# Daylab 200



## Leung Ka Wing (May 26, 2006)

Anyone know the different between Daylab 200 and Daylab 35+?

Can Daylab 200 use different base such as 3x4 or sx70 base? Any comment about those two product? I really want to know. Thanks.:hail:


----------



## terri (May 26, 2006)

Honestly, I don't know. If you're in the market for a Daylab, I would stick with a 35 or 35+, simply because there is information on them out there, and they seem to be the only things listed (in addition to the 120 for MF) on the Daylab Corp. site. 

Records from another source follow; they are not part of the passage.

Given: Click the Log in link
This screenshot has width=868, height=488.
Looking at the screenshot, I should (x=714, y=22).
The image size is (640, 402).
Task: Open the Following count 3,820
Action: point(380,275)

The 35+ allows you to shoot up to 4x5 sheet film with the appropriate film holder attachment. You gain a lot of choices that way.  

Not a whole lot of point in buying the SX-70 base, which was the most costly of them all, since the film that goes into them, Time Zero, has been discontinued by Polaroid.

Hope this helps.


----------



## Sir Duke (May 26, 2006)

I got the Daylab 35 as a gift, and was initially upset because I couldn't attach an 8x10 like you can with the 200.  Then I realized that I am not that I am just a beginner at the process.  If I get really good at it then I might buy a 200 with the 8x10 base.  This might sound silly, but the thing is, to do an 8x10 is expensive, and I can imagine it would be pretty tough.  I find it hard sometimes as a beginner to deal with lifts for a regular sized polariod.  And, I think it is between $150-$200 for a box of 15 exposures for the 8x10, and it is somewhat hard to find.

Get one they are lots of fun.


----------



## Leung Ka Wing (May 30, 2006)

I am really planning to buy one on ebay. I found Daylab II on b&h. Does anyone know the different between Daylab II and Daylab 200. In my plan,  I want the machine can make transfer from sx70 to 8x10. if anyone know the differents. please tell me! thanks


----------